In the popular imagination MI5, or the Security Service, is known chiefly as the branch of the British state responsible for chasing down those who endanger national security-from Nazi fifth columnists to Soviet spies and today's domestic extremists. Yet, working from official documents released to the National Archives,distinguished historian Caute discovers that suspicion also fell on those who merely exercised their civil liberties, posing no threat to national security. In reality, this 'other history' of the Security Service, was dictated not only by the consistent anti-Communist and Imperial aims of the British state but also by the political prejudices of MI5's personnel. The guiding notions were 'Defence of the Realm' and 'subversion.'
Caute here exposes the massive state operation to track the activities and affiliations of a range of journalists, academics, scientists, filmmakers, writers actors and musicians, who the Security Service classified as a threat to national security. Guilt by association was paramount. Letters were opened, phones were intercepted, private homes were bugged and citizens were placed under physical surveillance by Special Branch agents.
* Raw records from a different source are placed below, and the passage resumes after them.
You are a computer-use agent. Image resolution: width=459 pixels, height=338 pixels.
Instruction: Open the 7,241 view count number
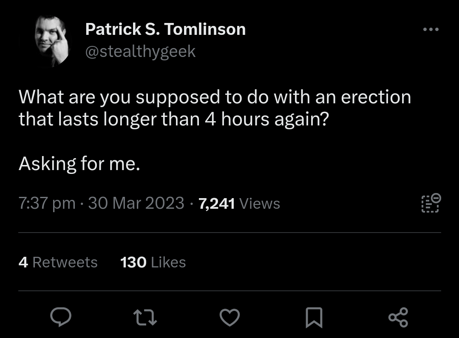[217, 203]
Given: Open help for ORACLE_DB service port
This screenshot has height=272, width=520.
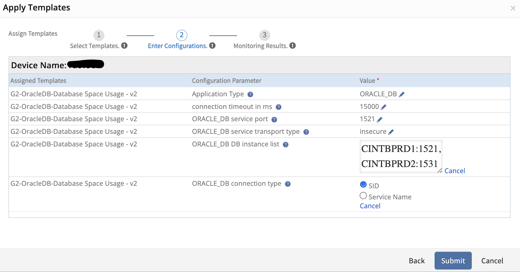Looking at the screenshot, I should (274, 120).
Among the targets of surveillance are found such prominent figures as Arthur Ransome, Paul Robeson, J.B. Priestley, Kingsley Amis, George Orwell, Doris Lessing, Christopher Isherwood, Stephen Spender, Dorothy Hodgkin, Jacob Bronowski, John Berger, Benjamin Britten, Christopher Hill, Eric Hobsbawm, Kingsley Martin, Michael Redgrave, Joan Littlewood, Joseph Losey, Michael Foot and Harriet Harman. More than 200 victims are listed here but further MI5 files will be released to the National Archives.
For me this is a one star read, but I feel guilty about the first rating for a book being one star, especially if it might be due to my expectations for the content. Once some other people have reviewed it I will re-add my rating.
Most important recommendation: If you are going to read this book, choose physical or ebook over audiobook. As the book is less a commentary on this MI5 surveillance, as I had initially assumed, and instead more of a Cliff Notes of what actual documents are available, there is a lot of reading out of alphanumeric codes to identify individual records, which you will not remember if you want to actually go and look up the records in question.
And actually wanting to look up the records in question is probably the main reason you would want this.
The closest comparison I can think of is - in 2010, Wikileaks dumped huge numbers of diplomatic cables, which were mostly a slog to trudge through, and so in light of that people who had already done some of that work would highlight, organise, and quote specific cables you might be interested in reading on a certain topic. This has a similar energy, just a 15 hour recital of lists of people who were being surveilled and a couple of comments on what they did or what MI5 wrote about them.